選択テキスト:
■ ■ ■

どんな報道でもまず一歩立ち止まって疑ってかかろう

 マスコミは信用ならないっていう考え方がだいぶ浸透してきた昨今ですが、果たしてそれは実践が伴っている言葉なのでしょうか。
 
 今回すごく違和感を覚えたのが、日韓外相会談に対する反応です。
 最近はどうも「韓国と関わるだけで悪」かのような単純なコトを言う人も少なくないようですが、さらに日韓外相会談の記事を見て「日本はいつまでヘコヘコしてるんだ」って言っている人がそれなりにいるんですね。
 例えばこんな記事です。
 

 韓国・尹外相「舛添都知事の話はわかった。誠意を見せろ」
 
 日韓外相会談、韓国外相「日本は歴史問題で誠意見せよ」
 
 中国メディア・中国新聞網は10日、韓国の尹炳世(ユン・ビョンセ)外相がミャンマーの首都ネピドーで日本の岸田文雄外相と会談し、日韓関係や歴史問題について意見交換したとする韓国メディア・聯合ニュースの報道を伝えた。
 
 会談の中で尹外相は、首脳の靖国神社参拝、歴史問題上の誤った態度、教科書検定基準の改定、河野談話に関する調査、係争のある島の領有権主張といった日本側の措置や、日本国内の過激な反韓デモなどによって「両国関係が大きく損なわれた」と発言。

■ ■ ■

依頼 1:
日韓外相会談をめぐる文章で、尹外相が「といった日本側の措置」としてまとめた項目をすべて挙げてください。
依頼 2:
日韓外相会談をめぐる文章のうち、「今回すごく違和感を覚えたのが、日韓外相会談に対する反応です。」から「が大きく損なわれた」と発言。」までをそのまま書き写してください。
依頼 3:
日韓外相会談をめぐる文章を、最後の文の後から書き継いでください。

保存済みレコード:
■ ■ ■

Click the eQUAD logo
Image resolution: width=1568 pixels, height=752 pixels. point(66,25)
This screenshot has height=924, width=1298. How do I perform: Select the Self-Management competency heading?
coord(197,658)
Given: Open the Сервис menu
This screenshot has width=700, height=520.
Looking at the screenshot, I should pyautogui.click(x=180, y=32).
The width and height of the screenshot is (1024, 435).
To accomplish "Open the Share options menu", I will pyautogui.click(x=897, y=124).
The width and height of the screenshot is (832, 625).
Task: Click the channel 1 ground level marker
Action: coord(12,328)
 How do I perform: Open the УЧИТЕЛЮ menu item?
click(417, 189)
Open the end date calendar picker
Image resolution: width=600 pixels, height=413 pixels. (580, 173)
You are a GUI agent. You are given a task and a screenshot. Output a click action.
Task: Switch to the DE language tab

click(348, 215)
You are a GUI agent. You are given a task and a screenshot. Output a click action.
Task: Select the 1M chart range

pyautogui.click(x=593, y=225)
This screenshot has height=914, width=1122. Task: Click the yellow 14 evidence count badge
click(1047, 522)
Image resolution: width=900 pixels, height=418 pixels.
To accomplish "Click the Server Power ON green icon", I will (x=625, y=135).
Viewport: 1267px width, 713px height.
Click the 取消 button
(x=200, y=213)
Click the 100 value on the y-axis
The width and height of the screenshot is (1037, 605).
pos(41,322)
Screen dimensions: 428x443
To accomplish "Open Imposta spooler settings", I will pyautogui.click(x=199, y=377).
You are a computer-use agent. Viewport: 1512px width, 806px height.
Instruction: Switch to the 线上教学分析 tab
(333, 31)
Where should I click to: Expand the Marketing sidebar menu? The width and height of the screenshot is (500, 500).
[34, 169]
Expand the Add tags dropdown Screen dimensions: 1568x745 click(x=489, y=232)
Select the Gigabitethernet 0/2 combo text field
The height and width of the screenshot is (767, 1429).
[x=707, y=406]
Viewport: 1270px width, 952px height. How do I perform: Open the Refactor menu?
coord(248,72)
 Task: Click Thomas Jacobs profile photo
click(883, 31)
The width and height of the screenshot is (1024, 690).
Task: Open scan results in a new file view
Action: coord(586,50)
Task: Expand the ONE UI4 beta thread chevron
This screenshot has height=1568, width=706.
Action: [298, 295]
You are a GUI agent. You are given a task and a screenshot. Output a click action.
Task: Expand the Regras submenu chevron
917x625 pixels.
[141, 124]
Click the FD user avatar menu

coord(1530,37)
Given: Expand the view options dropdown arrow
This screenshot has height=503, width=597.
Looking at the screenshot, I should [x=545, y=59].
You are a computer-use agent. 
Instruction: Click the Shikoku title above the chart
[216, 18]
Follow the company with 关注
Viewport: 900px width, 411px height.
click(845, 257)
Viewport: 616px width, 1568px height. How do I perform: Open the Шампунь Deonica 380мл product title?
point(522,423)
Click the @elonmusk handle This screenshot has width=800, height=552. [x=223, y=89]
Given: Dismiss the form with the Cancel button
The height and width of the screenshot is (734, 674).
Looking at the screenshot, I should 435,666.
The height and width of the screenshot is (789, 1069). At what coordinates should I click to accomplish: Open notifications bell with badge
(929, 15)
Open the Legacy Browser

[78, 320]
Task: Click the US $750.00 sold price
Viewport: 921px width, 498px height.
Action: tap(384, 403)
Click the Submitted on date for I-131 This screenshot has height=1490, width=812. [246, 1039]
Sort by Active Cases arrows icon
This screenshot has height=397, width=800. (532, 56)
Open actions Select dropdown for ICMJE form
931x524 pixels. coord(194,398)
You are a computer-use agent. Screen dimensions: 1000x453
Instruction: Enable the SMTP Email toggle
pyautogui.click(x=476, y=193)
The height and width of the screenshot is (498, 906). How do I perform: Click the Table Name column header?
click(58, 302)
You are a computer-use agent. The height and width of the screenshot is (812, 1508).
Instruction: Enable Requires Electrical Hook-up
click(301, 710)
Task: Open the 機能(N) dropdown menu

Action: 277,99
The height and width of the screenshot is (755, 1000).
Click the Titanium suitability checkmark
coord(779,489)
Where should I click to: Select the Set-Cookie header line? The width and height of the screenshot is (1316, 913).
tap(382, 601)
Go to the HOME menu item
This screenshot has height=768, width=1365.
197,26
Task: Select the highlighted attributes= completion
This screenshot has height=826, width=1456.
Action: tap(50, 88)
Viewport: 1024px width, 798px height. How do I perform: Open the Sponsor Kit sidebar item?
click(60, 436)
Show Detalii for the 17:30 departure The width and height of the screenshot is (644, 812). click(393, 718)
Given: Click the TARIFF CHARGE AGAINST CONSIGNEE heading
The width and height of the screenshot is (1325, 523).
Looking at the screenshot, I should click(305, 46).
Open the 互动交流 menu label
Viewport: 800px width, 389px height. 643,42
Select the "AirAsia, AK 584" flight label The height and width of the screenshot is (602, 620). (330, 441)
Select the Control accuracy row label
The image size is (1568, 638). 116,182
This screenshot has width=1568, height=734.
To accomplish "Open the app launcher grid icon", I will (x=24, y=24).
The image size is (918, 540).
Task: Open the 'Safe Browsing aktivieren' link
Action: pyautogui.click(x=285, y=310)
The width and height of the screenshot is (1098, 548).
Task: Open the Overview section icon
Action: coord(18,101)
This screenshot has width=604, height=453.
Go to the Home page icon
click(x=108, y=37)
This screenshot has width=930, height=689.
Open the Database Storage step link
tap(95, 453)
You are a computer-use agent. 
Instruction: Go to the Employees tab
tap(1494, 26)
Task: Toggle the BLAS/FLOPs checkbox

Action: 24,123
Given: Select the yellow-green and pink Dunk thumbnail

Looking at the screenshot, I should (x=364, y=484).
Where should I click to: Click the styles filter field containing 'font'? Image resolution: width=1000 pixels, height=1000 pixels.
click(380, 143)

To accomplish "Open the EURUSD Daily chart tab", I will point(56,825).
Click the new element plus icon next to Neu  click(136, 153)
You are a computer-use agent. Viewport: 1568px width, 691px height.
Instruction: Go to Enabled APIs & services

■ ■ ■

出力 1:
首脳の靖国神社参拝
歴史問題上の誤った態度
教科書検定基準の改定
河野談話に関する調査
係争のある島の領有権主張

出力 2:
今回すごく違和感を覚えたのが、日韓外相会談に対する反応です。
 最近はどうも「韓国と関わるだけで悪」かのような単純なコトを言う人も少なくないようですが、さらに日韓外相会談の記事を見て「日本はいつまでヘコヘコしてるんだ」って言っている人がそれなりにいるんですね。
 例えばこんな記事です。
 

 韓国・尹外相「舛添都知事の話はわかった。誠意を見せろ」
 
 日韓外相会談、韓国外相「日本は歴史問題で誠意見せよ」
 
 中国メディア・中国新聞網は10日、韓国の尹炳世(ユン・ビョンセ)外相がミャンマーの首都ネピドーで日本の岸田文雄外相と会談し、日韓関係や歴史問題について意見交換したとする韓国メディア・聯合ニュースの報道を伝えた。
 
 会談の中で尹外相は、首脳の靖国神社参拝、歴史問題上の誤った態度、教科書検定基準の改定、河野談話に関する調査、係争のある島の領有権主張といった日本側の措置や、日本国内の過激な反韓デモなどによって「両国関係が大きく損なわれた」と発言。

出力 3:
 このような状況下で、日韓国交正常化50周年に関する話題を持ち出すことは困難だとの認識を示すとともに、「一進一退の悪循環を防ぎ、日韓関係の安定的発展を目指してきた韓国政府の努力が、いまだ成果を得られていない」とした。
 さらに、日本の首脳が知恵とリーダーシップを発揮して、日韓関係の突破口を見つけるよう求め、日本側に歴史問題で誠意ある態度をとるよう促した。
 
 これに対し岸田外相は、両国間には解決が困難な問題が確かに存在すると認める一方、「良好な日韓関係は双方にとってメリットがあるばかりではなくアセアン地域の平和や安定にも不可欠」と述べた。
 さらに、日韓関係の発展のために双方が率直な対話を行うべきだという考えを示した。
 
 岸田外相はまた、安倍晋三首相が先月に韓国のメディア関係者と会見したこと、舛添要一都知事が朴槿恵(パク・クネ)大統領と会談したことに言及。両国が多方面で意思疎通を図っていることを歓迎した。
 
 http://www.xinhua.jp/socioeconomy/photonews/391723/

 
 今回敢えてまとめの方にリンクしましたが、まず基本的なコトとして、この記事の引用されている親記事はどこの国から配信されている記事なのか確認してみてください。
 ここです。
 これだけではこの記事を載せているサイトがどこ資本のモノなのかいまいちハッキリしないのですが、少なくともこの記事の最後には「(編集翻訳 城山俊樹)」とありますから、つまりこの記事は翻訳されたモノであり、日本の新聞や通信社から配信されたモノではないというコトが分かります。
 ここでもう疑うべきなんですよね。
 マスコミを疑えという意味は、マスコミは事実を自分達の都合の良いように解釈して受け手にその都合の方向に無意識に誘導させるような記事を書くので、それに騙されないようにしましょうという意味です。
 それなのにこの「翻訳記事」をそのまま真に受けるのであれば、あまりにも受け手として愚かだと言わざるを得ないのではないのでしょうか。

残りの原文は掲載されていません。